The Automated Adverse Event Detection Collaborative data from the 2 organizations between July 2006 and October 2010 were analyzed. Adverse event triggers associated with opioid and benzodiazepine toxicity and intravenous infiltration had the greatest positive predictive value (range, 47%- 96%). Triggers associated with hypoglycemia, coagulation disturbances, and renal dysfunction also had good positive predictive values (range, 22%-74%). In combination, the 2 organizations detected 3,264 adverse events, and 1,870 (57.3%) of these were preventable.
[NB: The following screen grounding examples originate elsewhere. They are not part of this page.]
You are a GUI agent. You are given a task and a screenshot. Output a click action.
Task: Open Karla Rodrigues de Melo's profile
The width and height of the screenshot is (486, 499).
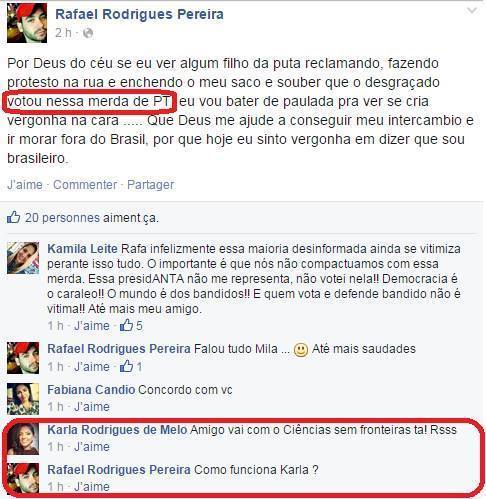pos(117,430)
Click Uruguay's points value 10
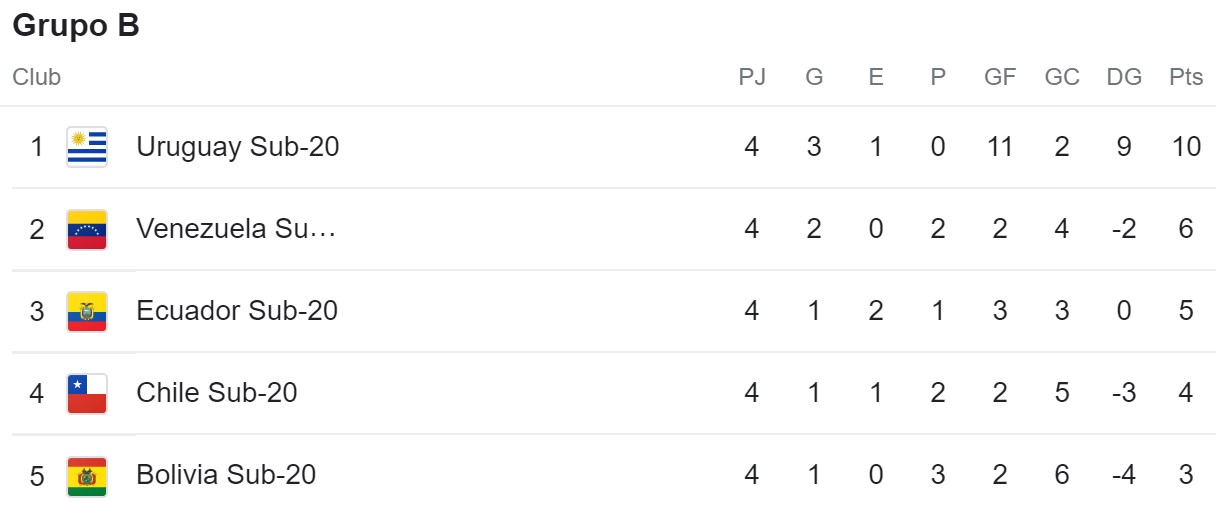1216x529 pixels. coord(1186,147)
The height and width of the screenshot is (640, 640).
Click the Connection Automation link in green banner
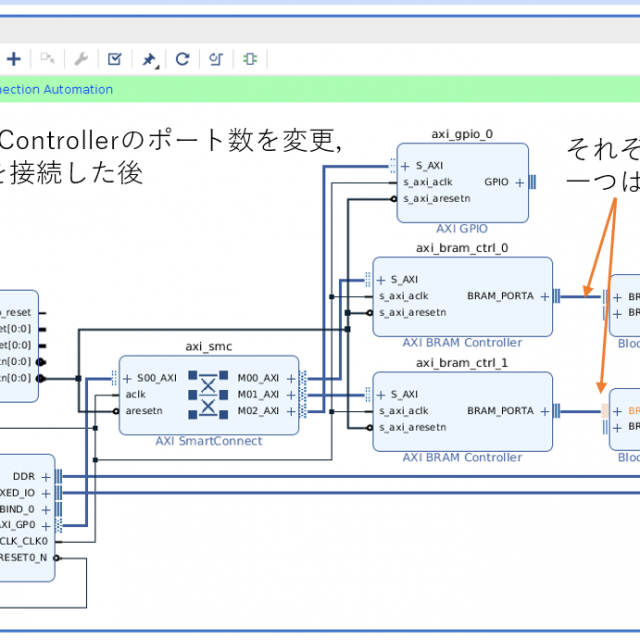pyautogui.click(x=56, y=89)
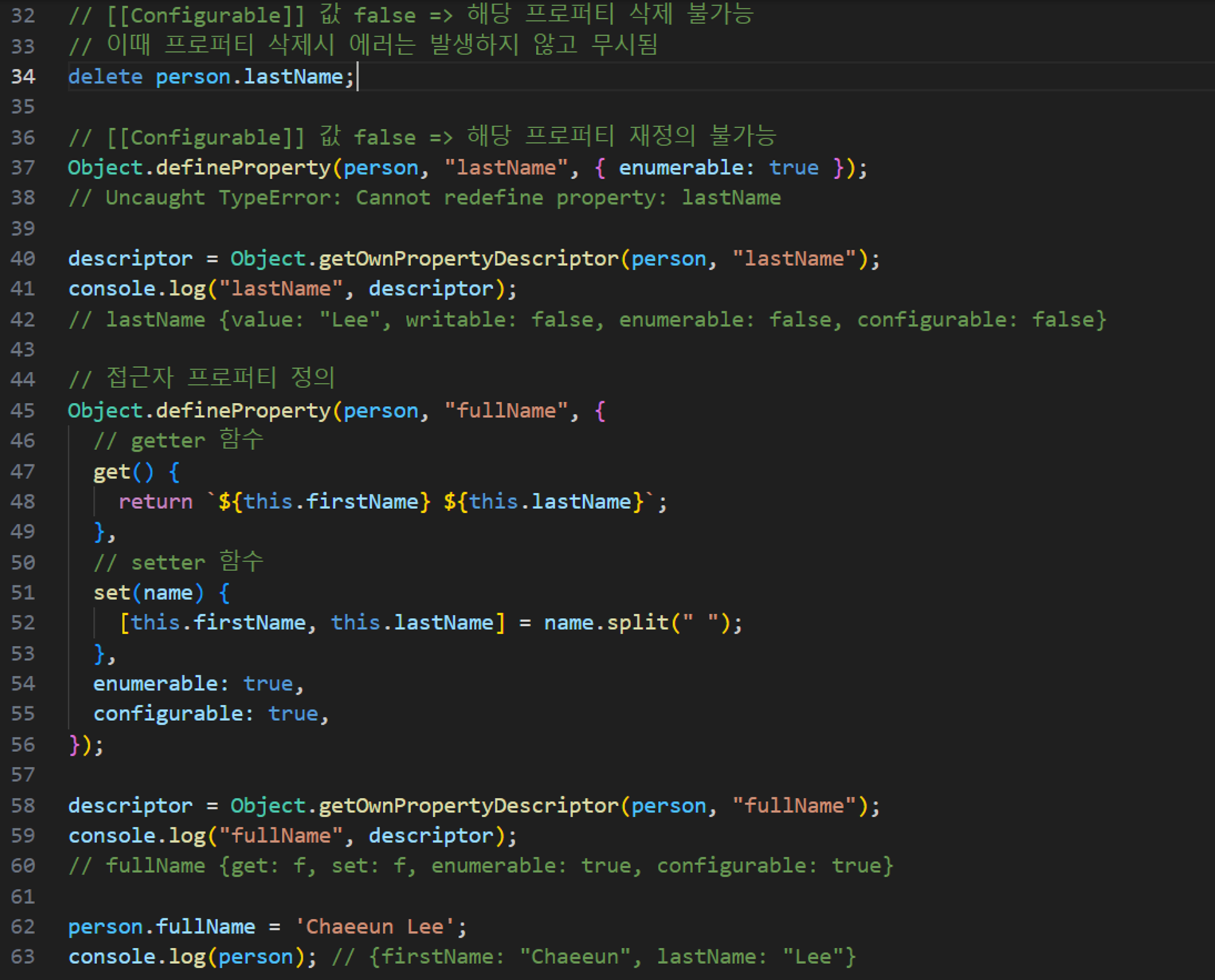Click defineProperty on line 37
1215x980 pixels.
[x=243, y=168]
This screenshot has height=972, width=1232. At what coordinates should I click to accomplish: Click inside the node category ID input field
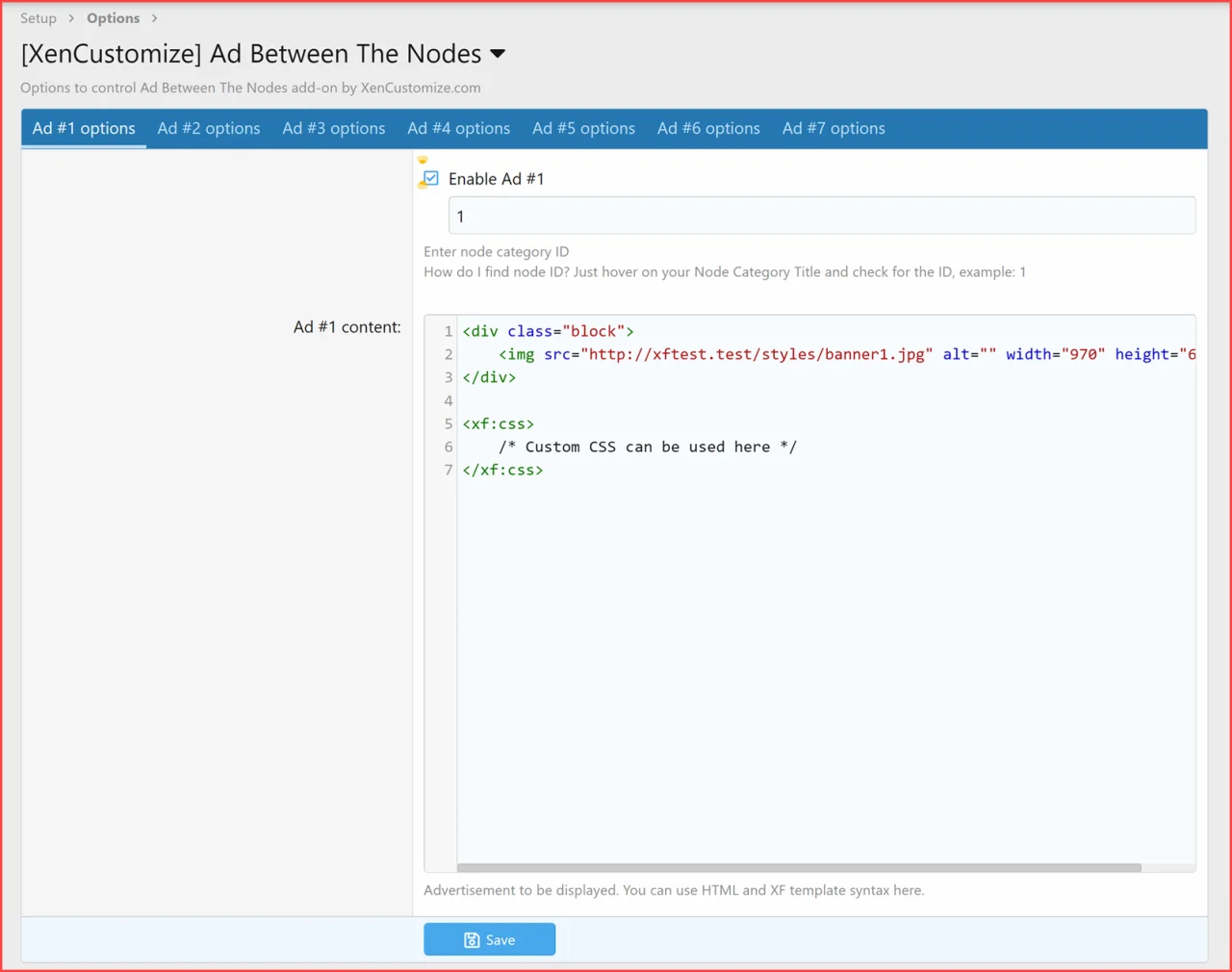(820, 216)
Of these 3,264 events, clinicians submitted only 492 voluntary incident reports (15.1%).

CONCLUSIONS

This work demonstrates the value of EHR-derived data aggregation and analysis in the detection and understanding of adverse events. Comparison and selection of optimal electronic trigger methods and recognition of adverse event trends within and between organizations are beneficial. Automated detection of adverse events likely contributes to the discovery of opportunities, expeditious implementation of process redesign, and quality improvement.

摘要

背景

历史上,检测医疗差错的金标准是自愿事件报告系统。自愿报告率大大低估了任何特定组织中实际不良事件的数量。电子健康记录(EHR)包含可能表明不良事件发生的临床和行政数据,并且可用于检测否则可能未被识别的不良事件。在医院环境中,自动不良事件检测已被证明是有效且具有成本效益的。自动不良事件检测协作组织(AAEDC)是一个由学术儿科组织组成的团体,致力于确定最佳的不良事件电子检测方法。该协作组织旨在汇总和分析不良事件数据,识别和分享特定的干预策略,以降低此类事件的发生率,最终提供更高质量和更安全的护理。本研究的目的是描述自动不良事件检测的过程,报告协作的早期结果,识别两个组织之间的共同性和显著差异,并为协作组织提出未来方向。

方法

在这项回顾性观察研究中,对 AAEDC 的两个学术儿童医院参与者,即儿童国家医疗中心和辛辛那提儿童医院医疗中心,使用自动不良事件检测系统的实施和使用情况进行了比较。这两个组织都使用电子病历来识别特定电子数据触发器指定的潜在不良事件。在收集电子数据后,每个医院的临床调查员都会手动检查患者记录,以确定是否发生了不良事件、事件是否可预防以及涉及的伤害程度。

结果

分析了 2006 年 7 月至 2010 年 10 月期间来自这两个组织的 AAEDC 数据。与阿片类药物和苯二氮䓬类药物毒性和静脉内渗透相关的不良事件触发因素具有最大的阳性预测值(范围为 47%-96%)。与低血糖、凝血障碍和肾功能障碍相关的触发因素也具有良好的阳性预测值(范围为 22%-74%)。这两个组织总共检测到 3264 起不良事件,其中 1870 起(57.3%)是可预防的。在这 3264 起事件中,临床医生仅提交了 492 份自愿事件报告(15.1%)。

结论

这项工作证明了从电子病历中获取数据并进行汇总和分析在检测和了解不良事件方面的价值。比较和选择最佳的电子触发方法,并识别组织内和组织间的不良事件趋势是有益的。自动检测不良事件可能有助于发现机会,迅速实施流程重新设计,并进行质量改进。